Why would French be relevant enough for children to learn it?
Anonymous
Anonymous wrote:
Anonymous wrote:
Anonymous wrote:We chose based on which program was known to have better teachers at our HS. In our case, French.


Our HS can’t find any French teachers, so kids have to take it online. Guess we’re not elite enough.


I don’t understand why people think French is elite. France is a tiny country. Belgium has some French communities, Haiti is French speaking, a lot of African countries have French as their official language. Canada where Quebec hung on to French with all their might but England still managed to take away the French language from many areas. England colonized Canada and mandated English.

Why would French be relevant enough for children to learn it?


When I was in middle school I only had a choice of French or Spanish. I chose based on liking French food and the sound of the French language better, and it was literally each student's choice, I don't remember anyone saying their parents chose for them. But there was nothing elite about it, that was just the choices we had and I'd say students split fairly evenly in which language they chose. In my high school I don't remember which classes more people took, I just know the French classes were very full (but I think the Spanish ones are too). I wonder if my high school offers other languages now... I am curious, I'm going to look into that.

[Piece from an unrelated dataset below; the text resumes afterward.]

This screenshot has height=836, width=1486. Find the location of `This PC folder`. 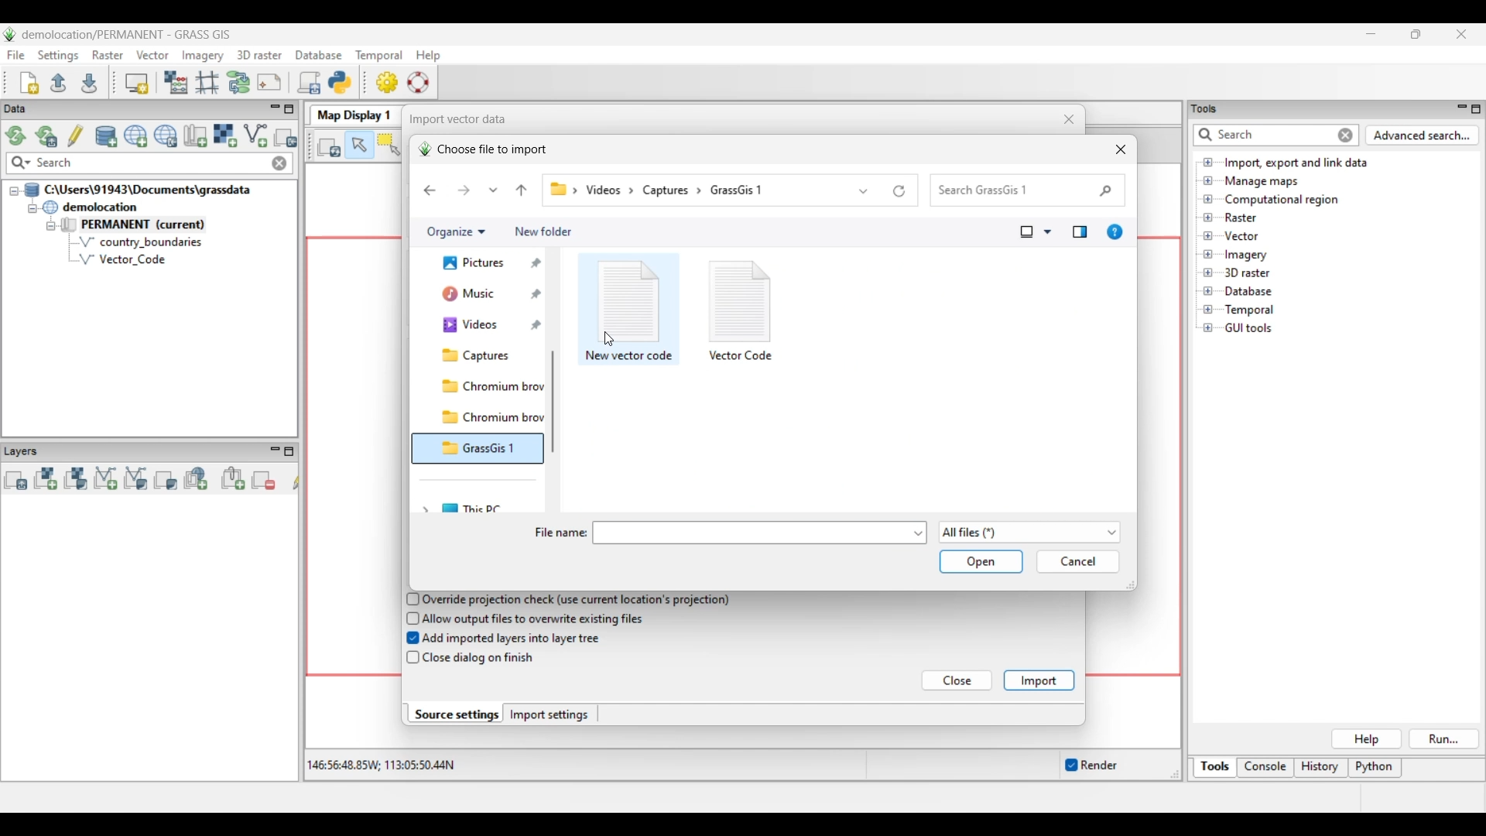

But no one had an attitude like "Oh, only puny little peasants take _____________ language". It was just whichever one you were interested in or whichever one had more open seats if you didn't care.
Anonymous
Same PP, btw I'm still so glad I learned it. I've been to 3 French-speaking countries (including France), and I still love the language and the culture.
Anonymous
Forget about stupid elites. Choose the language based on the people and the settings you can practice in.

Unless you have a different language background it’s likely going to be Spanish based on it being the second most spoken language in US. There are a ton of resources, TV programming, books, etc.

If you’re connected to French, Mandarin or Hindi, by all means try it, since you an interact effortlessly with native speakers.


Anonymous
This cracks me up.
But, as a person who might be considered globally elite, English.